**Task requirements**
Reproduce each record below exactly as written.

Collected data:

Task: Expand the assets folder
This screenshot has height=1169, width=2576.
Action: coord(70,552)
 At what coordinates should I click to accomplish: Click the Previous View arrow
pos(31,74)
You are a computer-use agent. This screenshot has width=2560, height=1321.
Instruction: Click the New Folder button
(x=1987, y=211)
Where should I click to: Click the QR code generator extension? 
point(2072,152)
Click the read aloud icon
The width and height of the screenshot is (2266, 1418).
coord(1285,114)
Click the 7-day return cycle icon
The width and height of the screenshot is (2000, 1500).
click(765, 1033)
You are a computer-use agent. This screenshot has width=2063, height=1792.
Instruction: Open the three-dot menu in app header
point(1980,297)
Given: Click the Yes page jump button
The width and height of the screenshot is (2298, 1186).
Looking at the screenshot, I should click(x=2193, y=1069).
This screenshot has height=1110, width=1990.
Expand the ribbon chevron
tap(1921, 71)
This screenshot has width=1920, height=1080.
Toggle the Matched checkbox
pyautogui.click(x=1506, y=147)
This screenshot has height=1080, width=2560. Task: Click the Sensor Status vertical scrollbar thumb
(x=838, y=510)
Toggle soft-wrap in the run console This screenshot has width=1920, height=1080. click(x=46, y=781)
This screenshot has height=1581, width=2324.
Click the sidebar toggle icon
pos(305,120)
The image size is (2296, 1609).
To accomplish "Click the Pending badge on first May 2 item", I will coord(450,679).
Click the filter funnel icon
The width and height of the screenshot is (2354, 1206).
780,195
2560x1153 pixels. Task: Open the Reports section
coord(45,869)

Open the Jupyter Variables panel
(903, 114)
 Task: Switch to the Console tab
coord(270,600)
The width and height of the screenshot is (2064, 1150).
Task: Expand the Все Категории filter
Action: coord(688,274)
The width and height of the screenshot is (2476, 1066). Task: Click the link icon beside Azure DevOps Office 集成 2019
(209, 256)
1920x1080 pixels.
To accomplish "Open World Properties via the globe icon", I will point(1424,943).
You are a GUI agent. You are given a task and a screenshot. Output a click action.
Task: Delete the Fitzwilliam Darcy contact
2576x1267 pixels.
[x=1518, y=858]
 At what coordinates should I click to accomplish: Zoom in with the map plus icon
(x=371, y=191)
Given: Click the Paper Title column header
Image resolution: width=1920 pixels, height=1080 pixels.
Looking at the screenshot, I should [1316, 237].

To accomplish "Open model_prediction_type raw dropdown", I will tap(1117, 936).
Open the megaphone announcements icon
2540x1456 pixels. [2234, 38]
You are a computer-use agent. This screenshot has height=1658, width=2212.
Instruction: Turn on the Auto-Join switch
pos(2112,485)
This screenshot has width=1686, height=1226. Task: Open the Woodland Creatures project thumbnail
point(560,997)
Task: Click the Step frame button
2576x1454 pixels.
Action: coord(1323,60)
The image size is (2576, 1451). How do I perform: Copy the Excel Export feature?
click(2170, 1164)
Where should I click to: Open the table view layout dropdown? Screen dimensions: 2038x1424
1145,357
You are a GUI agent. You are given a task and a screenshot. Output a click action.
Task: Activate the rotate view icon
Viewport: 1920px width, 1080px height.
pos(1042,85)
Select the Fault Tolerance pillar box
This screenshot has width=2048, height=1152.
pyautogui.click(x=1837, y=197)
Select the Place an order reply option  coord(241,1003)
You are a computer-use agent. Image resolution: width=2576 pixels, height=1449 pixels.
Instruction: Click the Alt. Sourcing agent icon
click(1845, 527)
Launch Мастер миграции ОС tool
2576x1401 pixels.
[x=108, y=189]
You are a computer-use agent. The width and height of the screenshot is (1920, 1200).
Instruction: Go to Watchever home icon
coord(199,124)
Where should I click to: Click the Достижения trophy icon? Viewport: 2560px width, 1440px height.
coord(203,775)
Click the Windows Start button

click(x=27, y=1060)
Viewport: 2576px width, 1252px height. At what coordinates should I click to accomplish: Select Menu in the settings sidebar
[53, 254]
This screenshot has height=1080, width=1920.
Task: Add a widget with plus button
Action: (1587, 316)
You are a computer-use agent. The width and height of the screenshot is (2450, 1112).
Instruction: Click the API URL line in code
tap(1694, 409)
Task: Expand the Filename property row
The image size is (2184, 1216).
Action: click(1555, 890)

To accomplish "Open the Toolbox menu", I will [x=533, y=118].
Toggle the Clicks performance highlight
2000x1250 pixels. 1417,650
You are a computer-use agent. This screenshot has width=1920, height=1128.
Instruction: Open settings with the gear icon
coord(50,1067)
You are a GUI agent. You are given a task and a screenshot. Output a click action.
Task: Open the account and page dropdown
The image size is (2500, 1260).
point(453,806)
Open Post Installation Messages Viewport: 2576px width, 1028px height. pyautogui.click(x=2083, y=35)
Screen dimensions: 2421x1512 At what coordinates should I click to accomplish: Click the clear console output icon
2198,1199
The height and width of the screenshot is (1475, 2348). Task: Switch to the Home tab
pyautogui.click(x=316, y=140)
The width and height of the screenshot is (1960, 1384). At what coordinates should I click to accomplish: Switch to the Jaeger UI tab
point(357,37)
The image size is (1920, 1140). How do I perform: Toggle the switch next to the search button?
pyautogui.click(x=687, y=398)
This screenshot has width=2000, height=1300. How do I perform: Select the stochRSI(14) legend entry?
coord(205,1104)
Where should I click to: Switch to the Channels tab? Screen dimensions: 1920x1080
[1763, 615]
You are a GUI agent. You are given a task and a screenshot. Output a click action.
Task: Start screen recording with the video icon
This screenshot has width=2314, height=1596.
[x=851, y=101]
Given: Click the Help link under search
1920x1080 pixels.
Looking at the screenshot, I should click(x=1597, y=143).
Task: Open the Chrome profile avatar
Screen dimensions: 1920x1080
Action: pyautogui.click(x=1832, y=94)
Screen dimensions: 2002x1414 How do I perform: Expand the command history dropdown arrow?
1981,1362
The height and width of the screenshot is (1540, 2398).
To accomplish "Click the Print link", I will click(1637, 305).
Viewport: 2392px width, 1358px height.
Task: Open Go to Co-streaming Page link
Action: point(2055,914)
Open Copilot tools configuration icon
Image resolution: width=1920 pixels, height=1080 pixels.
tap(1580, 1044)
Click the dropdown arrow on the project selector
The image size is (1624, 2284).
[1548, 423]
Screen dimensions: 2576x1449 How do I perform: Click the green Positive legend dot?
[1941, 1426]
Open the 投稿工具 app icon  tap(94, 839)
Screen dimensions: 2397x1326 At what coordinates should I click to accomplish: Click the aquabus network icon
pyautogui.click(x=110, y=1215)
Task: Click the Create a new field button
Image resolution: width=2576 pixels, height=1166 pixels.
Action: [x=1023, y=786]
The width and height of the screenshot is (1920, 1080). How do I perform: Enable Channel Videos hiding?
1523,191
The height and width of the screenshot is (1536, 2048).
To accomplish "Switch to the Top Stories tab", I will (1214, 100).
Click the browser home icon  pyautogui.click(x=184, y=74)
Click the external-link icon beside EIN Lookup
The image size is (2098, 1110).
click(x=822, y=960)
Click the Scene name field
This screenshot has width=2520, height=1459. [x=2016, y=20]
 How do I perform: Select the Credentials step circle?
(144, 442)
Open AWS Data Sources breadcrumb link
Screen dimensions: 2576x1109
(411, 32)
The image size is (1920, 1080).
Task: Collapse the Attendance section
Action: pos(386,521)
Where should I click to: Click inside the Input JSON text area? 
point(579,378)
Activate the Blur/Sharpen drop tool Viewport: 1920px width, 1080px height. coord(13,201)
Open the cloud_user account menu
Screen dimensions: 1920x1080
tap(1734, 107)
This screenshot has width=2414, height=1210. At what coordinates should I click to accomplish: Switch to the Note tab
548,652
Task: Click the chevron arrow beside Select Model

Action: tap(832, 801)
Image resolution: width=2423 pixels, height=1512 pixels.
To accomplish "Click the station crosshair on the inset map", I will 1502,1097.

**Task output**
Task: Expand the assets folder
This screenshot has height=1169, width=2576.
Action: coord(70,552)
 At what coordinates should I click to accomplish: Click the Previous View arrow
pos(31,74)
You are a computer-use agent. This screenshot has width=2560, height=1321.
Instruction: Click the New Folder button
(x=1987, y=211)
Where should I click to: Click the QR code generator extension? 
point(2072,152)
Click the read aloud icon
The width and height of the screenshot is (2266, 1418).
coord(1285,114)
Click the 7-day return cycle icon
The width and height of the screenshot is (2000, 1500).
click(765, 1033)
You are a computer-use agent. This screenshot has width=2063, height=1792.
Instruction: Open the three-dot menu in app header
point(1980,297)
Given: Click the Yes page jump button
The width and height of the screenshot is (2298, 1186).
Looking at the screenshot, I should click(x=2193, y=1069).
This screenshot has height=1110, width=1990.
Expand the ribbon chevron
tap(1921, 71)
This screenshot has width=1920, height=1080.
Toggle the Matched checkbox
pyautogui.click(x=1506, y=147)
This screenshot has height=1080, width=2560. Task: Click the Sensor Status vertical scrollbar thumb
(x=838, y=510)
Toggle soft-wrap in the run console This screenshot has width=1920, height=1080. click(x=46, y=781)
This screenshot has height=1581, width=2324.
Click the sidebar toggle icon
pos(305,120)
The image size is (2296, 1609).
To accomplish "Click the Pending badge on first May 2 item", I will coord(450,679).
Click the filter funnel icon
The width and height of the screenshot is (2354, 1206).
780,195
2560x1153 pixels. Task: Open the Reports section
coord(45,869)

Open the Jupyter Variables panel
(903, 114)
 Task: Switch to the Console tab
coord(270,600)
The width and height of the screenshot is (2064, 1150).
Task: Expand the Все Категории filter
Action: coord(688,274)
The width and height of the screenshot is (2476, 1066). Task: Click the link icon beside Azure DevOps Office 集成 2019
(209, 256)
1920x1080 pixels.
To accomplish "Open World Properties via the globe icon", I will point(1424,943).
You are a GUI agent. You are given a task and a screenshot. Output a click action.
Task: Delete the Fitzwilliam Darcy contact
2576x1267 pixels.
[x=1518, y=858]
 At what coordinates should I click to accomplish: Zoom in with the map plus icon
(x=371, y=191)
Given: Click the Paper Title column header
Image resolution: width=1920 pixels, height=1080 pixels.
Looking at the screenshot, I should [1316, 237].

To accomplish "Open model_prediction_type raw dropdown", I will tap(1117, 936).
Open the megaphone announcements icon
2540x1456 pixels. [2234, 38]
You are a computer-use agent. This screenshot has height=1658, width=2212.
Instruction: Turn on the Auto-Join switch
pos(2112,485)
This screenshot has width=1686, height=1226. Task: Open the Woodland Creatures project thumbnail
point(560,997)
Task: Click the Step frame button
2576x1454 pixels.
Action: coord(1323,60)
The image size is (2576, 1451). How do I perform: Copy the Excel Export feature?
click(2170, 1164)
Where should I click to: Open the table view layout dropdown? Screen dimensions: 2038x1424
1145,357
You are a GUI agent. You are given a task and a screenshot. Output a click action.
Task: Activate the rotate view icon
Viewport: 1920px width, 1080px height.
pos(1042,85)
Select the Fault Tolerance pillar box
This screenshot has width=2048, height=1152.
pyautogui.click(x=1837, y=197)
Select the Place an order reply option  coord(241,1003)
You are a computer-use agent. Image resolution: width=2576 pixels, height=1449 pixels.
Instruction: Click the Alt. Sourcing agent icon
click(1845, 527)
Launch Мастер миграции ОС tool
2576x1401 pixels.
[x=108, y=189]
You are a computer-use agent. The width and height of the screenshot is (1920, 1200).
Instruction: Go to Watchever home icon
coord(199,124)
Where should I click to: Click the Достижения trophy icon? Viewport: 2560px width, 1440px height.
coord(203,775)
Click the Windows Start button

click(x=27, y=1060)
Viewport: 2576px width, 1252px height. At what coordinates should I click to accomplish: Select Menu in the settings sidebar
[53, 254]
This screenshot has height=1080, width=1920.
Task: Add a widget with plus button
Action: (1587, 316)
You are a computer-use agent. The width and height of the screenshot is (2450, 1112).
Instruction: Click the API URL line in code
tap(1694, 409)
Task: Expand the Filename property row
The image size is (2184, 1216).
Action: click(1555, 890)

To accomplish "Open the Toolbox menu", I will [x=533, y=118].
Toggle the Clicks performance highlight
2000x1250 pixels. 1417,650
You are a computer-use agent. This screenshot has width=1920, height=1128.
Instruction: Open settings with the gear icon
coord(50,1067)
You are a GUI agent. You are given a task and a screenshot. Output a click action.
Task: Open the account and page dropdown
The image size is (2500, 1260).
point(453,806)
Open Post Installation Messages Viewport: 2576px width, 1028px height. pyautogui.click(x=2083, y=35)
Screen dimensions: 2421x1512 At what coordinates should I click to accomplish: Click the clear console output icon
2198,1199
The height and width of the screenshot is (1475, 2348). Task: Switch to the Home tab
pyautogui.click(x=316, y=140)
The width and height of the screenshot is (1960, 1384). At what coordinates should I click to accomplish: Switch to the Jaeger UI tab
point(357,37)
The image size is (1920, 1140). How do I perform: Toggle the switch next to the search button?
pyautogui.click(x=687, y=398)
This screenshot has width=2000, height=1300. How do I perform: Select the stochRSI(14) legend entry?
coord(205,1104)
Where should I click to: Switch to the Channels tab? Screen dimensions: 1920x1080
[1763, 615]
You are a GUI agent. You are given a task and a screenshot. Output a click action.
Task: Start screen recording with the video icon
This screenshot has width=2314, height=1596.
[x=851, y=101]
Given: Click the Help link under search
1920x1080 pixels.
Looking at the screenshot, I should click(x=1597, y=143).
Task: Open the Chrome profile avatar
Screen dimensions: 1920x1080
Action: pyautogui.click(x=1832, y=94)
Screen dimensions: 2002x1414 How do I perform: Expand the command history dropdown arrow?
1981,1362
The height and width of the screenshot is (1540, 2398).
To accomplish "Click the Print link", I will click(1637, 305).
Viewport: 2392px width, 1358px height.
Task: Open Go to Co-streaming Page link
Action: point(2055,914)
Open Copilot tools configuration icon
Image resolution: width=1920 pixels, height=1080 pixels.
tap(1580, 1044)
Click the dropdown arrow on the project selector
The image size is (1624, 2284).
[1548, 423]
Screen dimensions: 2576x1449 How do I perform: Click the green Positive legend dot?
[1941, 1426]
Open the 投稿工具 app icon  tap(94, 839)
Screen dimensions: 2397x1326 At what coordinates should I click to accomplish: Click the aquabus network icon
pyautogui.click(x=110, y=1215)
Task: Click the Create a new field button
Image resolution: width=2576 pixels, height=1166 pixels.
Action: [x=1023, y=786]
The width and height of the screenshot is (1920, 1080). How do I perform: Enable Channel Videos hiding?
1523,191
The height and width of the screenshot is (1536, 2048).
To accomplish "Switch to the Top Stories tab", I will (1214, 100).
Click the browser home icon  pyautogui.click(x=184, y=74)
Click the external-link icon beside EIN Lookup
The image size is (2098, 1110).
click(x=822, y=960)
Click the Scene name field
This screenshot has width=2520, height=1459. [x=2016, y=20]
 How do I perform: Select the Credentials step circle?
(144, 442)
Open AWS Data Sources breadcrumb link
Screen dimensions: 2576x1109
(411, 32)
The image size is (1920, 1080).
Task: Collapse the Attendance section
Action: pos(386,521)
Where should I click to: Click inside the Input JSON text area? 
point(579,378)
Activate the Blur/Sharpen drop tool Viewport: 1920px width, 1080px height. coord(13,201)
Open the cloud_user account menu
Screen dimensions: 1920x1080
tap(1734, 107)
This screenshot has width=2414, height=1210. At what coordinates should I click to accomplish: Switch to the Note tab
548,652
Task: Click the chevron arrow beside Select Model

Action: tap(832, 801)
Image resolution: width=2423 pixels, height=1512 pixels.
To accomplish "Click the station crosshair on the inset map", I will 1502,1097.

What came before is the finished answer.